──────── SOURCE PASSAGE

A study of 32 transgender children aged 5 to 12 found that their gender identification is strongly held and not the consequence of confusion or deception regarding gender identity.
The study, led by University of Washington psychologist Kristina Olson, is one of the first to investigate gender identity in transgender children using implicit measures that operate outside conscious awareness and are thus less susceptible to modification than self-report measures. The findings were published in Psychological Science, the Association for Psychological Science journal.
Help with social groups of transgender children
Olson began the research project because she was interested in how children think about social groups, but also because she had experienced the difficulties of a close friend who had a transgender child. “Seeing how little scientific information there was, basically nothing for parents, was hard to watch,” Olson said. “Doctors were saying, ‘We just don’t know,’ so the parents must make these big decisions: Should I let my kid go to school as a girl, or should I make my kid go to school as a boy? Should my child be in therapy to try to change what she says she is, or should she be supported?” The notion that young children who have not yet reached puberty can be truly transgender has been met with general scepticism, and some experts believe that the ideal approach is to encourage “gender-variant” children to be satisfied with their biological gender. However, in recent years, more doctors, parents, and mental health professionals have begun to push for children to be allowed to live as their identified gender.

────────────────

Rewrite the section of the transgender children study passage that opens with the words containing "The study, led" and closes with "Psychological Science journal.", substituting "indirect measures" for "implicit measures".

──────── DATASET SECTION

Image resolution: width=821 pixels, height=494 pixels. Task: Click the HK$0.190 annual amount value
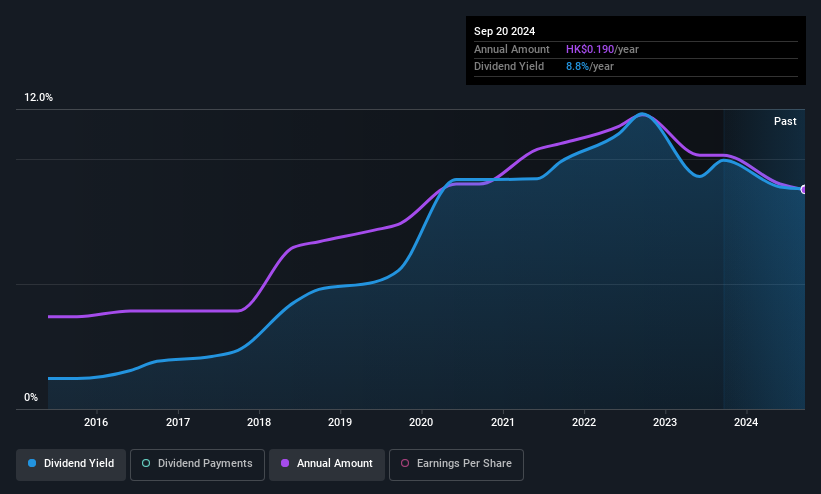coord(590,49)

────────────────

**PROBLEM SOLUTION**.
The study, led by University of Washington psychologist Kristina Olson, is one of the first to investigate gender identity in transgender children using indirect measures that operate outside conscious awareness and are thus less susceptible to modification than self-report measures. The findings were published in Psychological Science, the Association for Psychological Science journal.